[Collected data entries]
------------------------------
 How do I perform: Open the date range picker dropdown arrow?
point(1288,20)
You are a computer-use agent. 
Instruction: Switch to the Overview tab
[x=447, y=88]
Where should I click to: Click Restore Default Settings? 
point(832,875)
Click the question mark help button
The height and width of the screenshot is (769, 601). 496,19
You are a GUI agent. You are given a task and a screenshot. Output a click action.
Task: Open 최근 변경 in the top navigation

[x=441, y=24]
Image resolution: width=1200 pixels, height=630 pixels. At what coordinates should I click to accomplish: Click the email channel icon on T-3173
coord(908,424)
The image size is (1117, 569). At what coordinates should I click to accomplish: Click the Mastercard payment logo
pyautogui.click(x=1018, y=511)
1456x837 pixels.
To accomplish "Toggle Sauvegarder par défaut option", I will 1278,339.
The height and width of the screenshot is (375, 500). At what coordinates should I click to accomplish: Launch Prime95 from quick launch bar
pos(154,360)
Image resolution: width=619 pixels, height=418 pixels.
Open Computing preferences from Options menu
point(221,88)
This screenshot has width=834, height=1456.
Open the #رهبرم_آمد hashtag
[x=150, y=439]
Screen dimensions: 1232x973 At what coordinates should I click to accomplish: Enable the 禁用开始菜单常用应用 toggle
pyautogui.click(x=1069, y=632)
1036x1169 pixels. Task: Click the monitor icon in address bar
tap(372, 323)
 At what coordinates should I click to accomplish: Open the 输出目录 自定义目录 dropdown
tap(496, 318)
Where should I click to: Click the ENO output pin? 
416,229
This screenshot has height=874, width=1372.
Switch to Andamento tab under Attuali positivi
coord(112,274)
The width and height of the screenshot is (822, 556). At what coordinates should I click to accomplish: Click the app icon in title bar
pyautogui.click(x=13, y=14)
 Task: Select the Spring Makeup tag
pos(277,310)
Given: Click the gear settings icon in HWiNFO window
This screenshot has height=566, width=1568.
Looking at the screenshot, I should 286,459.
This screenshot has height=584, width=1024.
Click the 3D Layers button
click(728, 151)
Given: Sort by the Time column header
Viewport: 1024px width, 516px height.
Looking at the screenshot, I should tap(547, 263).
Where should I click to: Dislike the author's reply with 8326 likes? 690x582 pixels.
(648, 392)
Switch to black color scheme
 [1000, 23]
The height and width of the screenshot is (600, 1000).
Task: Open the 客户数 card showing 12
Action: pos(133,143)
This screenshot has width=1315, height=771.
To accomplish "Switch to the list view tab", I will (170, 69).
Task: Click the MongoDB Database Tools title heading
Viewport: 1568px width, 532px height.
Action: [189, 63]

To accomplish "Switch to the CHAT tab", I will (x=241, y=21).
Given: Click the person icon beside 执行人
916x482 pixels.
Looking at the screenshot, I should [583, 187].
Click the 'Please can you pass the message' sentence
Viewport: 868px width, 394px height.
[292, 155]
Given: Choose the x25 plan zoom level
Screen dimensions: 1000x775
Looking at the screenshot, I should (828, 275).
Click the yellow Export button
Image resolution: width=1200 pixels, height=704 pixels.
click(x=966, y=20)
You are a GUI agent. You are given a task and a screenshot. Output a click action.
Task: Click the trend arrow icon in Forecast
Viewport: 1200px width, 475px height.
------------------------------
■ Requirement:
Retype all of the data exactly, so that nothing differs from what is given.

■ Written answer:
 How do I perform: Open the date range picker dropdown arrow?
point(1288,20)
You are a computer-use agent. 
Instruction: Switch to the Overview tab
[x=447, y=88]
Where should I click to: Click Restore Default Settings? 
point(832,875)
Click the question mark help button
The height and width of the screenshot is (769, 601). 496,19
You are a GUI agent. You are given a task and a screenshot. Output a click action.
Task: Open 최근 변경 in the top navigation

[x=441, y=24]
Image resolution: width=1200 pixels, height=630 pixels. At what coordinates should I click to accomplish: Click the email channel icon on T-3173
coord(908,424)
The image size is (1117, 569). At what coordinates should I click to accomplish: Click the Mastercard payment logo
pyautogui.click(x=1018, y=511)
1456x837 pixels.
To accomplish "Toggle Sauvegarder par défaut option", I will 1278,339.
The height and width of the screenshot is (375, 500). At what coordinates should I click to accomplish: Launch Prime95 from quick launch bar
pos(154,360)
Image resolution: width=619 pixels, height=418 pixels.
Open Computing preferences from Options menu
point(221,88)
This screenshot has width=834, height=1456.
Open the #رهبرم_آمد hashtag
[x=150, y=439]
Screen dimensions: 1232x973 At what coordinates should I click to accomplish: Enable the 禁用开始菜单常用应用 toggle
pyautogui.click(x=1069, y=632)
1036x1169 pixels. Task: Click the monitor icon in address bar
tap(372, 323)
 At what coordinates should I click to accomplish: Open the 输出目录 自定义目录 dropdown
tap(496, 318)
Where should I click to: Click the ENO output pin? 
416,229
This screenshot has height=874, width=1372.
Switch to Andamento tab under Attuali positivi
coord(112,274)
The width and height of the screenshot is (822, 556). At what coordinates should I click to accomplish: Click the app icon in title bar
pyautogui.click(x=13, y=14)
 Task: Select the Spring Makeup tag
pos(277,310)
Given: Click the gear settings icon in HWiNFO window
This screenshot has height=566, width=1568.
Looking at the screenshot, I should 286,459.
This screenshot has height=584, width=1024.
Click the 3D Layers button
click(728, 151)
Given: Sort by the Time column header
Viewport: 1024px width, 516px height.
Looking at the screenshot, I should tap(547, 263).
Where should I click to: Dislike the author's reply with 8326 likes? 690x582 pixels.
(648, 392)
Switch to black color scheme
 [1000, 23]
The height and width of the screenshot is (600, 1000).
Task: Open the 客户数 card showing 12
Action: pos(133,143)
This screenshot has width=1315, height=771.
To accomplish "Switch to the list view tab", I will (170, 69).
Task: Click the MongoDB Database Tools title heading
Viewport: 1568px width, 532px height.
Action: [189, 63]

To accomplish "Switch to the CHAT tab", I will (x=241, y=21).
Given: Click the person icon beside 执行人
916x482 pixels.
Looking at the screenshot, I should [583, 187].
Click the 'Please can you pass the message' sentence
Viewport: 868px width, 394px height.
[292, 155]
Given: Choose the x25 plan zoom level
Screen dimensions: 1000x775
Looking at the screenshot, I should (828, 275).
Click the yellow Export button
Image resolution: width=1200 pixels, height=704 pixels.
click(x=966, y=20)
You are a GUI agent. You are given a task and a screenshot. Output a click action.
Task: Click the trend arrow icon in Forecast
Viewport: 1200px width, 475px height.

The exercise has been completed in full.